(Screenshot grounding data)
□ □ □ □ □

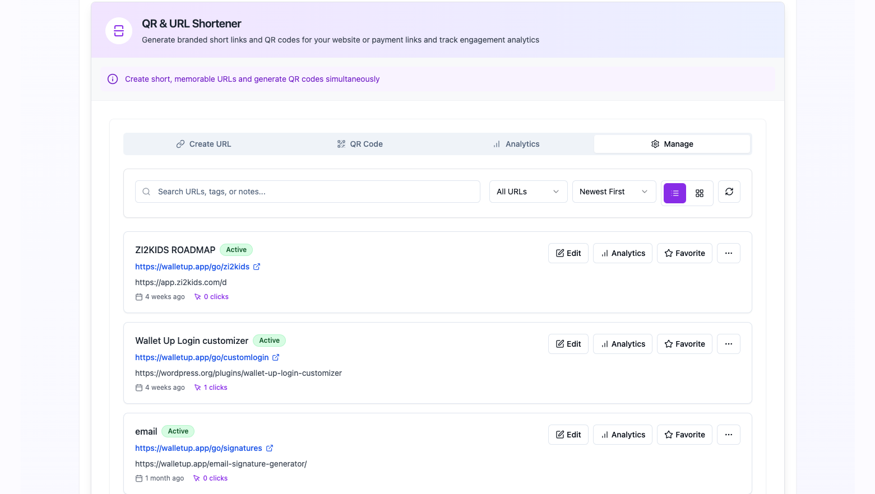Favorite the Wallet Up Login customizer link
The image size is (875, 494).
[684, 343]
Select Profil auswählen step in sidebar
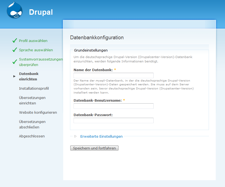The height and width of the screenshot is (187, 225). pos(33,41)
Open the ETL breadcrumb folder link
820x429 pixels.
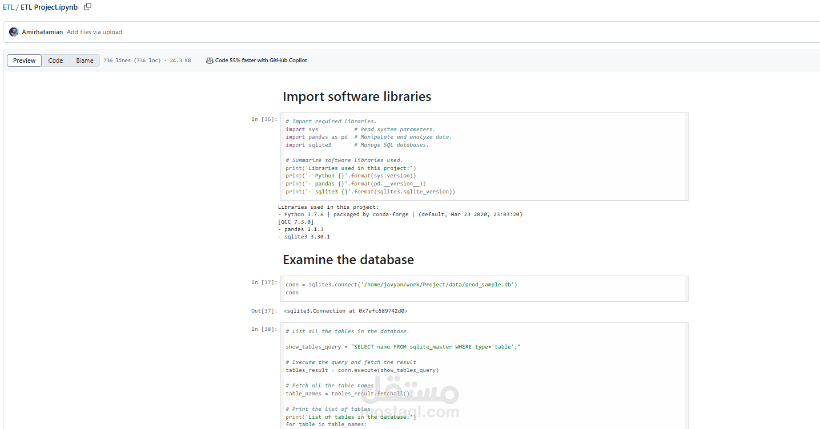point(9,7)
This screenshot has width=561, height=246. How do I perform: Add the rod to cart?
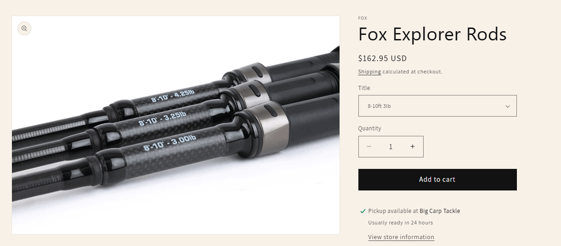(x=437, y=179)
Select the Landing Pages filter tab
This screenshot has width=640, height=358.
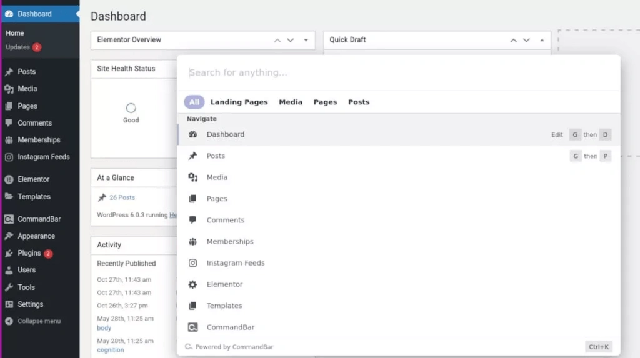pos(239,102)
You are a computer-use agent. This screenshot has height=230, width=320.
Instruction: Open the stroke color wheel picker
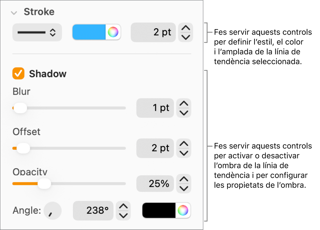(x=113, y=32)
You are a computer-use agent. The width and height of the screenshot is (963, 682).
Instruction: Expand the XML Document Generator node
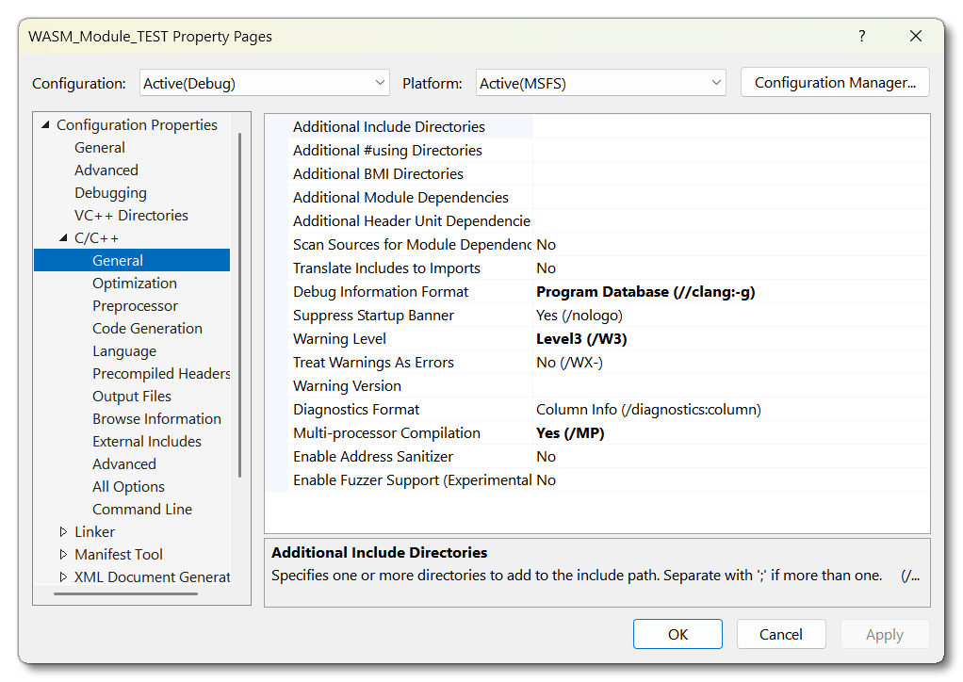(63, 577)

□ □ □ □ □

PROBLEM DESCRIPTION: All lines from the one containing "Select the Landing Pages filter tab" to the last line of the records above, both included, need to be repeated word for word; omit the pictures.

YOUR RESPONSE:
Select the Landing Pages filter tab
This screenshot has width=640, height=358.
pos(239,102)
You are a computer-use agent. This screenshot has height=230, width=320.
Instruction: Open the stroke color wheel picker
(x=113, y=32)
You are a computer-use agent. The width and height of the screenshot is (963, 682).
Instruction: Expand the XML Document Generator node
(63, 577)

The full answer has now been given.